■ Work to do ■
Please gather every line of the rows below that contains the word "This". Case counts.
----- Record extracts
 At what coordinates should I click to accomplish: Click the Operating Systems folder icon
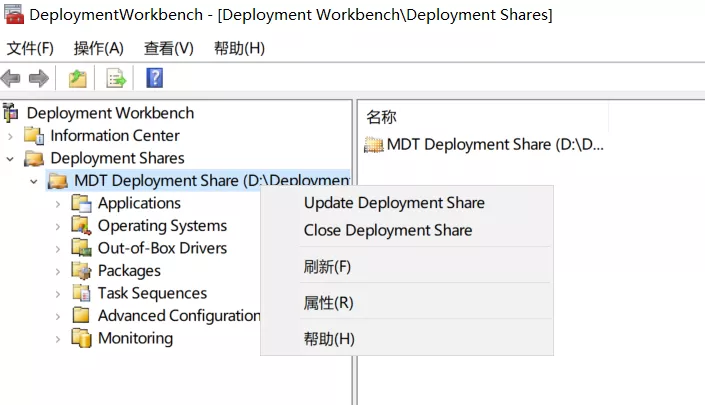[x=82, y=226]
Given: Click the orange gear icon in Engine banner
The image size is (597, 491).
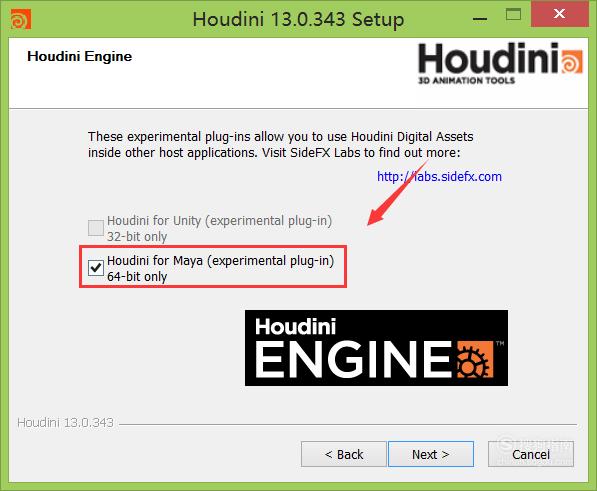Looking at the screenshot, I should point(475,360).
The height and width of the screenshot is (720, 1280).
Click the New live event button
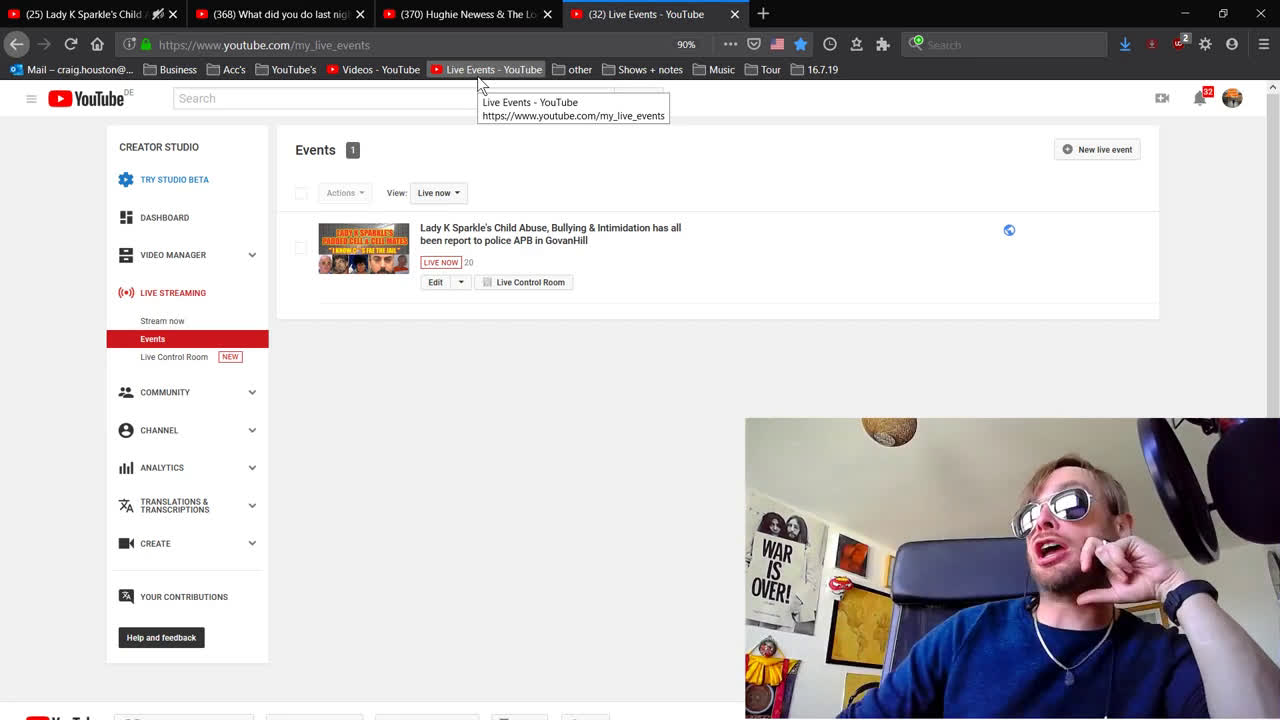point(1097,150)
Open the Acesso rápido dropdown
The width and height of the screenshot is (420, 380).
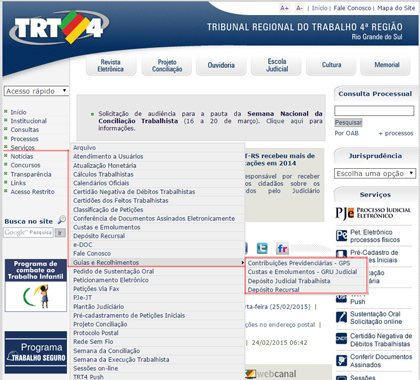(36, 91)
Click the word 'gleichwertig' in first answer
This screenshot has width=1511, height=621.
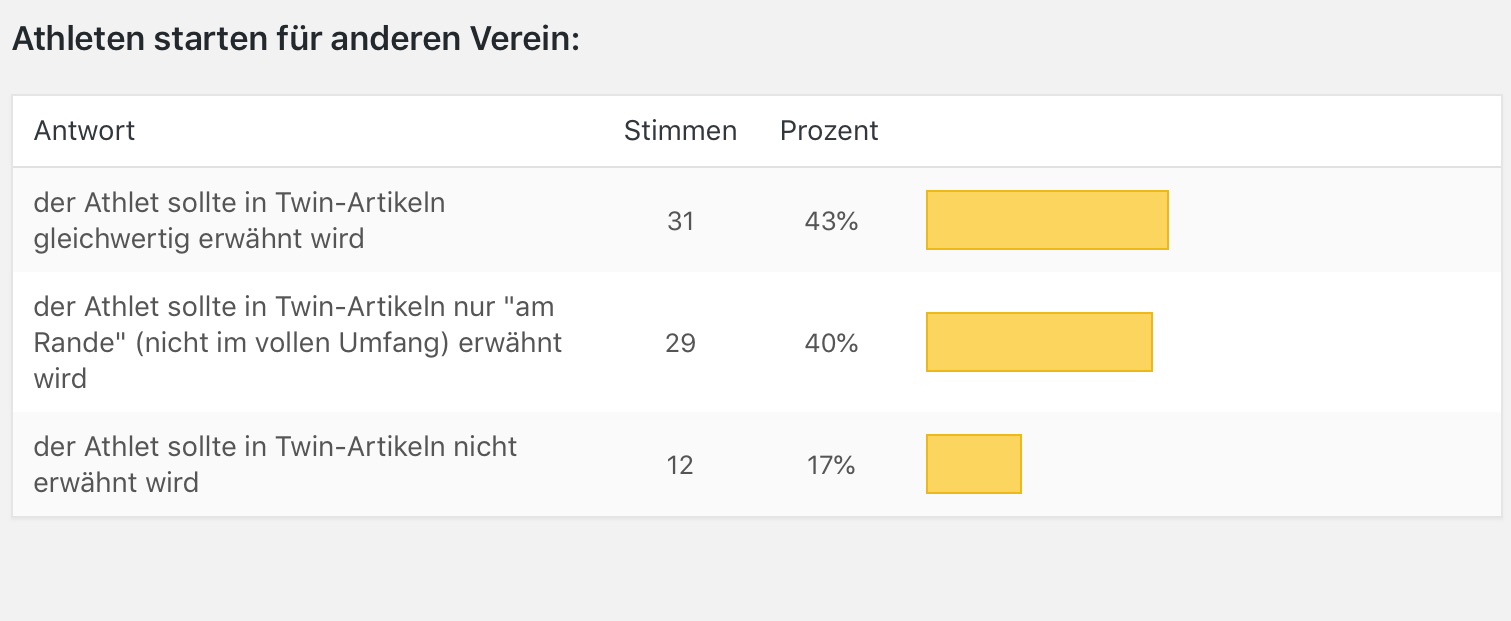[x=115, y=240]
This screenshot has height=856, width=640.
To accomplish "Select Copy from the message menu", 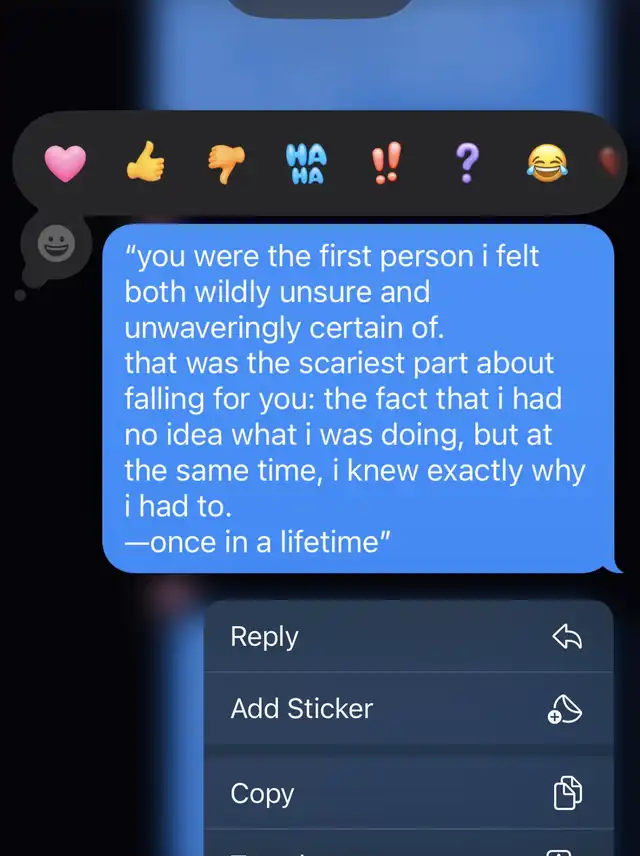I will 408,793.
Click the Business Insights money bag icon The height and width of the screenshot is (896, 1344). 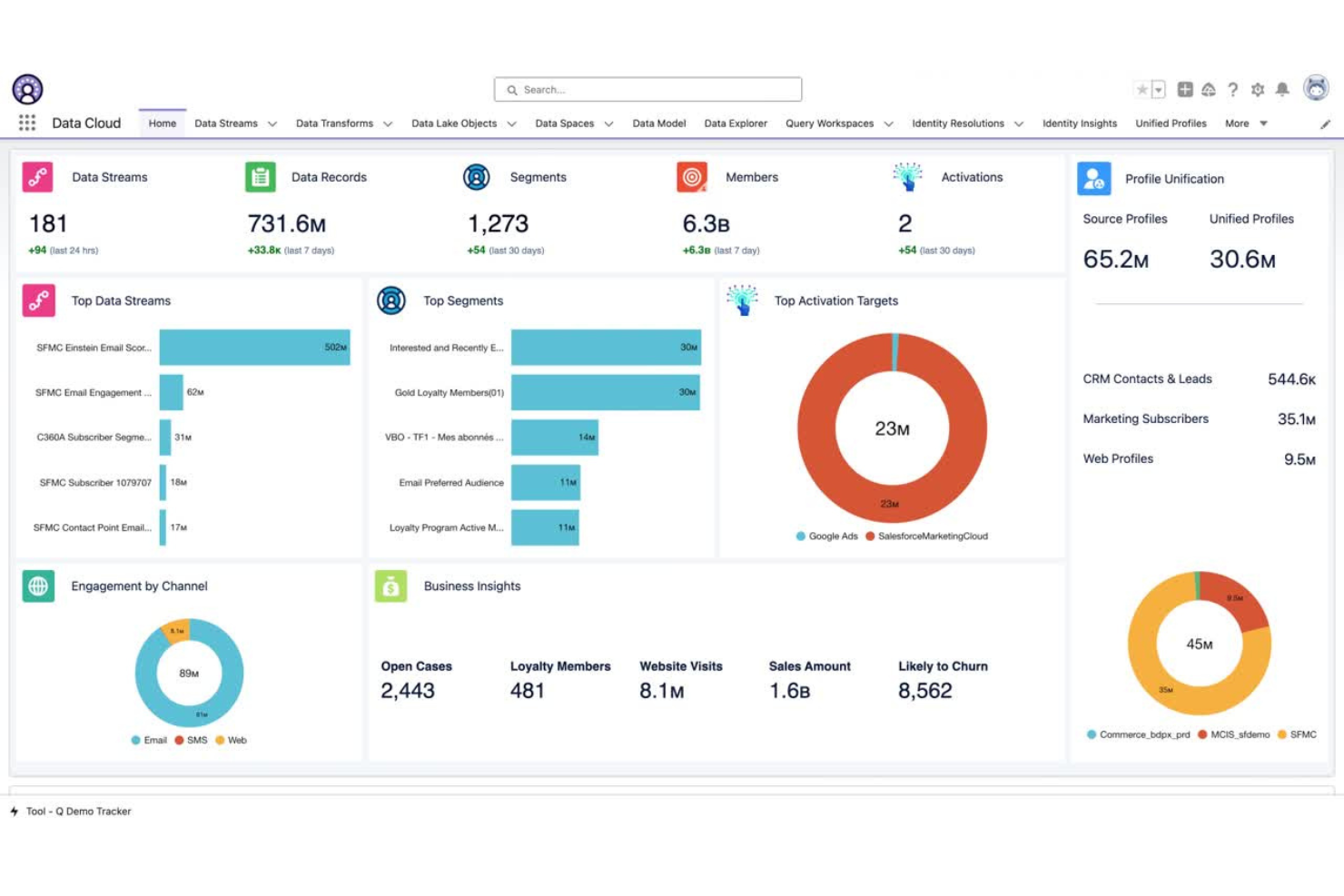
----------
■ Complete answer ■
This screenshot has width=1511, height=621.
This screenshot has height=856, width=640.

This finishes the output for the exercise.